A woman walks by a Volkswagen dealer in Milan, Italy, Sunday, September 27, 2015.
German authorities have given the VW Group just more than a week to prove that all its cars meet emissions regulations, amid reports in the national press that the company was warned as long ago as 2007 that using the software that cheated testing processes on production cars would be illegal.
German daily “Frankfurter Allgemeine Sonntagszeitung” said the warning emerged during Volkswagen’s current investigation into the scandal, BBC reported.
The German automaker admitted last week that it used special software to fool US emissions tests for its diesel vehicles.
Volkswagen has been engulfed in a scandal where it emerged that some of its diesel cars had been fitted with devices that could detect when they were being tested, concealing the real level of pollutants being emitted by them when on the road.

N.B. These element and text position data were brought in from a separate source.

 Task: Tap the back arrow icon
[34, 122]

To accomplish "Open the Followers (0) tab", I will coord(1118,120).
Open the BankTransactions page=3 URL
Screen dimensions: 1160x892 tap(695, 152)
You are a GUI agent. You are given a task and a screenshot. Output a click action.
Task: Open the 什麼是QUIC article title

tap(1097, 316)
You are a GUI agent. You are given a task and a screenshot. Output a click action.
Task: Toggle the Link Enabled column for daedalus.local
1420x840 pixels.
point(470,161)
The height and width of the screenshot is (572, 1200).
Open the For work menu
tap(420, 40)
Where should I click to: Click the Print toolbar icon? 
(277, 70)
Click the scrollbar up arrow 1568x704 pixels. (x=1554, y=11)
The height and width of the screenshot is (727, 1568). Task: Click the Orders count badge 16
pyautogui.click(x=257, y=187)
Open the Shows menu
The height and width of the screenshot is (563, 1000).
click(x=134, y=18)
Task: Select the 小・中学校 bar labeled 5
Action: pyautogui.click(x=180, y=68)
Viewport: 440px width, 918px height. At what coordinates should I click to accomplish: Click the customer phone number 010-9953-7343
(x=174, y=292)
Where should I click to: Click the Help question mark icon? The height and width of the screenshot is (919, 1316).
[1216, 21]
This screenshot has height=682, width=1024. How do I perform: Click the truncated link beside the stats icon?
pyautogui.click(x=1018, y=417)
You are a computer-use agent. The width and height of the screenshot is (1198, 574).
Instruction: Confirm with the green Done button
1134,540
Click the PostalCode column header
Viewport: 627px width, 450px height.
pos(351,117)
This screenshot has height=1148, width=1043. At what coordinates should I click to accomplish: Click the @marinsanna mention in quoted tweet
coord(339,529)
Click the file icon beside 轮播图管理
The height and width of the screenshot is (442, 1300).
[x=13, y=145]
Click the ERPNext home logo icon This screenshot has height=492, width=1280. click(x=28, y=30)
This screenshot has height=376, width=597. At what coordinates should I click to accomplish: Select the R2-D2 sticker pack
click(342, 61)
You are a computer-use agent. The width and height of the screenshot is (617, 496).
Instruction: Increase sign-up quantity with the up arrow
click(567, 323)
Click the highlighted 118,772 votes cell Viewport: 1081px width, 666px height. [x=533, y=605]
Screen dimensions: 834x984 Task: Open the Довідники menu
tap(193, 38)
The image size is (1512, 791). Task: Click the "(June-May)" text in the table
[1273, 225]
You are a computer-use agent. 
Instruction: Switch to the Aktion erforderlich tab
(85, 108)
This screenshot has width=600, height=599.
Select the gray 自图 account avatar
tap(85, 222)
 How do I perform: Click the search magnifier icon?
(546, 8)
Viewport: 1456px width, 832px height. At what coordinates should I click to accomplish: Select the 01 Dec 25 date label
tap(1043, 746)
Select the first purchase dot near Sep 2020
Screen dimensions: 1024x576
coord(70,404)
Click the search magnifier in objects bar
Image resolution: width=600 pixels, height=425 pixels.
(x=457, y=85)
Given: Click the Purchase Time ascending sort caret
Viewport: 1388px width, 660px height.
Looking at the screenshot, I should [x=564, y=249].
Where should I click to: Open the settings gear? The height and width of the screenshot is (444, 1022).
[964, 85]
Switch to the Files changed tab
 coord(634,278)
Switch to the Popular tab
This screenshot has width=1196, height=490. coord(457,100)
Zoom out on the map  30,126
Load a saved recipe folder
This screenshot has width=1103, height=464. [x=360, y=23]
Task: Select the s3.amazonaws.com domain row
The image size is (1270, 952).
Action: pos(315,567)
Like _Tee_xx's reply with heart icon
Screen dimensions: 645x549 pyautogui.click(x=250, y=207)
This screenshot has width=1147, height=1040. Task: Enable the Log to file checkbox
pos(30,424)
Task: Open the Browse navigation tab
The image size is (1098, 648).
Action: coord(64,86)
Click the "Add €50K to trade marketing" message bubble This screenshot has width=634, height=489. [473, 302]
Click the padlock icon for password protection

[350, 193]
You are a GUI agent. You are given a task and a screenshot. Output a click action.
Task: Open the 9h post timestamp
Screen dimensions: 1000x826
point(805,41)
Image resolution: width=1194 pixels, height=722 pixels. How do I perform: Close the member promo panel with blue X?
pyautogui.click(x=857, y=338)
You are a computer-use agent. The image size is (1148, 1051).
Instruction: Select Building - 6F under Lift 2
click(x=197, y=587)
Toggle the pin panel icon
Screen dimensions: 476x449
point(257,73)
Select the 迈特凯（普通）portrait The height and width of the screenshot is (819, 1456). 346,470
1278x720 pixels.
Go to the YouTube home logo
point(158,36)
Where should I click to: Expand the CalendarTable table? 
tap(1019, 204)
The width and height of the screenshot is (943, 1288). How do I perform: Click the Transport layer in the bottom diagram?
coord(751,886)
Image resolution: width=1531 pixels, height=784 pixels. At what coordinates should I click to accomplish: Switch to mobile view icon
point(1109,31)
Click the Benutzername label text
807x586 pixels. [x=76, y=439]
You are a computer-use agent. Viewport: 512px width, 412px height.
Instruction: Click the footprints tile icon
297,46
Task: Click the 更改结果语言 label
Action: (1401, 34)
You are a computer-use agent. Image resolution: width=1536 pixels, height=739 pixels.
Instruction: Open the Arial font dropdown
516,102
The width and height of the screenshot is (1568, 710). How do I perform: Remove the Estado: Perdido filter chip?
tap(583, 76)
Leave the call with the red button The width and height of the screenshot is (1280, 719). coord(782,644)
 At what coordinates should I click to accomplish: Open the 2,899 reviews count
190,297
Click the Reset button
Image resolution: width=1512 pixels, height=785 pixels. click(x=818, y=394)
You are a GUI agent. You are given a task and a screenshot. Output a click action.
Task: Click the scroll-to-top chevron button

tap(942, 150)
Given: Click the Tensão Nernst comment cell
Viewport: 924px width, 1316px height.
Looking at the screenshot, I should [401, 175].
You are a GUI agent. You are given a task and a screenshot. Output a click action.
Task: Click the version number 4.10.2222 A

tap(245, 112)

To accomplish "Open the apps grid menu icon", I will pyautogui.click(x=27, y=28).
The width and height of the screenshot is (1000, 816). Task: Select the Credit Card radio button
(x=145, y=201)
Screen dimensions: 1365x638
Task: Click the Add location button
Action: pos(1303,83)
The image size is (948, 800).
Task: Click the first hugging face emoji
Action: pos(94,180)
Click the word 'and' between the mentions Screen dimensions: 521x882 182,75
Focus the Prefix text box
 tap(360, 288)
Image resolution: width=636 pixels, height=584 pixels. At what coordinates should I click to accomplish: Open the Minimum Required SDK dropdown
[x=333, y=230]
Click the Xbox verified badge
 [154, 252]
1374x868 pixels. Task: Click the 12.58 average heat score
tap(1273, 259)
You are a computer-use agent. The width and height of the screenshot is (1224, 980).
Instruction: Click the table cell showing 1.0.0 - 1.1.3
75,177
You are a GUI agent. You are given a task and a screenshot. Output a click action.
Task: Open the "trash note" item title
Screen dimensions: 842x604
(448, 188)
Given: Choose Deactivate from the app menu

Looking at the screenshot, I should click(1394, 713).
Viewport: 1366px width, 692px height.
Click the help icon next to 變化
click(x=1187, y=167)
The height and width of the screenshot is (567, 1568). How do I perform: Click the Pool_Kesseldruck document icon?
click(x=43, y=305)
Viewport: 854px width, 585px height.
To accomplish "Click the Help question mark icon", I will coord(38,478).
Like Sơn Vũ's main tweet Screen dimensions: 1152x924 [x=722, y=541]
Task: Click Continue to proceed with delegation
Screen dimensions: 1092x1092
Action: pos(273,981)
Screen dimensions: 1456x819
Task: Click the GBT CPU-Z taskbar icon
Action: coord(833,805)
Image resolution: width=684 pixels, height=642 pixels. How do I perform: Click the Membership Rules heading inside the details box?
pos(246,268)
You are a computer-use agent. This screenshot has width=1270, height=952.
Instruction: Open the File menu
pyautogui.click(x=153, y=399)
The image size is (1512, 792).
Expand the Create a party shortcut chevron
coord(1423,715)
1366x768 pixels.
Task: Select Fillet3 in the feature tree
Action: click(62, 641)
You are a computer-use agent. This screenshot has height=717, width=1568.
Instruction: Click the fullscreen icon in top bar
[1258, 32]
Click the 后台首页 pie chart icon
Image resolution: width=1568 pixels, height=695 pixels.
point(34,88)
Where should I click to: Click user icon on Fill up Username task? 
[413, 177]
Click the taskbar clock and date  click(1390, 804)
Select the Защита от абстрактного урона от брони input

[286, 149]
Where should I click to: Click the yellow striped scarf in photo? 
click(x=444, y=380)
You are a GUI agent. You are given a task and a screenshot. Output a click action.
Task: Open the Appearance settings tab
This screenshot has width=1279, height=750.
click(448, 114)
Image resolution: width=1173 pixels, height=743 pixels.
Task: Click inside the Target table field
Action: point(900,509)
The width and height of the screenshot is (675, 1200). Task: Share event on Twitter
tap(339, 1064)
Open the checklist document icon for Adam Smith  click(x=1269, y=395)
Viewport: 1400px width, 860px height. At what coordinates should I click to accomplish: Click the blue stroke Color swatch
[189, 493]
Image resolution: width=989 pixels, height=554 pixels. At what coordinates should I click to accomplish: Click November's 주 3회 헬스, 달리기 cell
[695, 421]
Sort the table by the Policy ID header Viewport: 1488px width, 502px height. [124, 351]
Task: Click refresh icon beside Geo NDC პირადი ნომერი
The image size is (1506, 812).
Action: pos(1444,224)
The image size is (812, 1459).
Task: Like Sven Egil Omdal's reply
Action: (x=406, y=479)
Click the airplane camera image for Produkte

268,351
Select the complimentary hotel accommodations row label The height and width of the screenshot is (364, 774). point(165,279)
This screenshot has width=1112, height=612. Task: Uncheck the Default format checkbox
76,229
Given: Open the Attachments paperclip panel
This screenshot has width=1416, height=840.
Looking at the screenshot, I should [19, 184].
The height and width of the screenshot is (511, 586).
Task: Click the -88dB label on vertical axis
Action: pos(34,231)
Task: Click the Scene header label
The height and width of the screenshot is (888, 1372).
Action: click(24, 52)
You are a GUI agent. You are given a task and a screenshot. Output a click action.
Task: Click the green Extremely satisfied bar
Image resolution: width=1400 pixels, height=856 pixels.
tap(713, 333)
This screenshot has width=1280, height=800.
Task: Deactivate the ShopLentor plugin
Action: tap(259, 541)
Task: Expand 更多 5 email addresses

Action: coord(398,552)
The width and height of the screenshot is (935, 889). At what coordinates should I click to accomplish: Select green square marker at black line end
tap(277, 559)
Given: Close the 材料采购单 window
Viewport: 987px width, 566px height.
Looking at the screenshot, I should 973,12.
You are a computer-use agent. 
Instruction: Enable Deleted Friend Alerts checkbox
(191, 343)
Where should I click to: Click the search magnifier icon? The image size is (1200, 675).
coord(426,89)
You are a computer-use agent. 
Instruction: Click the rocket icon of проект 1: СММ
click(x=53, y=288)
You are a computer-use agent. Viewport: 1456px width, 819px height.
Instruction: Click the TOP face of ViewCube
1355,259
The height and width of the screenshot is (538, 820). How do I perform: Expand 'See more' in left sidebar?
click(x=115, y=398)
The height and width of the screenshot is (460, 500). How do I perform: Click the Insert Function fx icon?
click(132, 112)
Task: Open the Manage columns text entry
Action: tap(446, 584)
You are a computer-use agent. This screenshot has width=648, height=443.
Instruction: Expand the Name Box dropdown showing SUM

The biggest scandal in VW’s history has badly tarnished its name, left it exposed to billions in fines in the United States and investigations in countries from Norway to India, as well as wiping about a third off its stock market value in a week and forcing a leadership change.
A Volkswagen spokesman told AFP the company would soon present an action plan in Germany and “announce when we expect to launch a recall” that would include a software update, adding that “we are working at full throttle”.
VW would hold those responsible for rigging the emissions test to account and discuss technical solutions for the problem with authorities, he said, citing a statement by the company’s supervisory board. “This will take several weeks”.